Powers over all bus incidents and all other rail and marine matters vests in the Chief Investigator, Transport Safety.  The Chief Investigator is, however, given power by the Transport (Compliance and Miscellaneous) Act 1983 of Victoria to ask ATSB to investigate any transport accident or incident that has occurred in Victoria.
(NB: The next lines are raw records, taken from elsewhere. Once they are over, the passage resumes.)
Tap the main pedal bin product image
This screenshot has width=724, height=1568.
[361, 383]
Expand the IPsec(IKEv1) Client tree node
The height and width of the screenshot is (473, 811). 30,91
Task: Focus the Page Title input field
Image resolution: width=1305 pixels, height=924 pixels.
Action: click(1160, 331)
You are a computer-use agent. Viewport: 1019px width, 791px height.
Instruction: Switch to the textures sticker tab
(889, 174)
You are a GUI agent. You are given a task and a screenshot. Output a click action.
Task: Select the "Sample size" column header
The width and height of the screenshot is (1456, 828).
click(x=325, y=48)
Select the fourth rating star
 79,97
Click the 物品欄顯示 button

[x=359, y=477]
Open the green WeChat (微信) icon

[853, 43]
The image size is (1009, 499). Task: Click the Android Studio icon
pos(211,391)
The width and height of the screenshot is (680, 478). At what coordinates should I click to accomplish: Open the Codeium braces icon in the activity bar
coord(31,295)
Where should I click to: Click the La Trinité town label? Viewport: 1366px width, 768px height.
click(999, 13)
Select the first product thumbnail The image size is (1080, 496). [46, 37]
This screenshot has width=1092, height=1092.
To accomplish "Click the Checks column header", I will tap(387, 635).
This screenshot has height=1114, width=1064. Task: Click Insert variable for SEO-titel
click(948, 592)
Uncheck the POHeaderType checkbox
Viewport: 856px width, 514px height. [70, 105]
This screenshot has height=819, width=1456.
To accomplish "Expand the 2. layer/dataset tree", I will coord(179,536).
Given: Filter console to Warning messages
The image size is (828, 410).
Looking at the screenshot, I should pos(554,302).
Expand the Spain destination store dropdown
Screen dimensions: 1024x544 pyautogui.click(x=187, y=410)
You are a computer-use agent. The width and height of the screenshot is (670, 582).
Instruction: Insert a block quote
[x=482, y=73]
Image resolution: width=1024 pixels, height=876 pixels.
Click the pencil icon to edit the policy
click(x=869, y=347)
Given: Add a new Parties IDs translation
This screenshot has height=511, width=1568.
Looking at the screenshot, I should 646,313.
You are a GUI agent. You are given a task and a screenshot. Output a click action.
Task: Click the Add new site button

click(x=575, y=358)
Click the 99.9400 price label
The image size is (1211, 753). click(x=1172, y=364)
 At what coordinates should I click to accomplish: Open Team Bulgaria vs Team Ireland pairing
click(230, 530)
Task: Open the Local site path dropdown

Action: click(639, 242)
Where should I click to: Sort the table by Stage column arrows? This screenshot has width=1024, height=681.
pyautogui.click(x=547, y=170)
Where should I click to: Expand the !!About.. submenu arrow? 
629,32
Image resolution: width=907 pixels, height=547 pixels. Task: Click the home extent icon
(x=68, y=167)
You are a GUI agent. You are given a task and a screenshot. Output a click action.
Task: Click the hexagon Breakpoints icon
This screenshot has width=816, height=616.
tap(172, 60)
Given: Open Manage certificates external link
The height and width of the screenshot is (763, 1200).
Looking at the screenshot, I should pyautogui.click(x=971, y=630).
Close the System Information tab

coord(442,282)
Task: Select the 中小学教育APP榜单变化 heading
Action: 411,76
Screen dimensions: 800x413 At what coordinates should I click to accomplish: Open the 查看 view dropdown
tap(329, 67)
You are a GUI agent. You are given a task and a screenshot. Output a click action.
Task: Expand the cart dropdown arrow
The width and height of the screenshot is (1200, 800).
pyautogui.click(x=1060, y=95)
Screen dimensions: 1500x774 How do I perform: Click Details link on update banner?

Other Victorian transport agencies 

There are a range of State agencies responsible for the transport system in Victoria.  The Department of Transport (DOT) oversees and coordinates the activities of the agencies which can be divided into three main types - statutory offices, statutory authorities and independent transport safety agencies.  Together with DOT, the agencies provide, manage and regulate transport system activities in Victoria including -
 heavy and light rail systems including trains and trams
 roads systems and vehicles including cars, trucks and bicycles
 ports and waterways including commercial ships and recreational vessels
 some air transport systems

Statutory offices 
The statutory office is the Transport Infrastructure Development Agent.  The agency has a distinct statutory charter and powers.

Statutory authorities 
The statutory authorities are -
 the Roads Corporation (VicRoads)
 the Public Transport Development Authority
 Victorian Rail Track (VicTrack)
 V/Line Corporation (V/Line)
 Taxi Services Commission
 the Linking Melbourne Authority
 the Port of Melbourne Corporation
 the Victorian Regional Channels Authority
 the Transport Ticketing Authority
 the Regional Rail Link Authority.

These agencies are structurally separate from the Department of Transport.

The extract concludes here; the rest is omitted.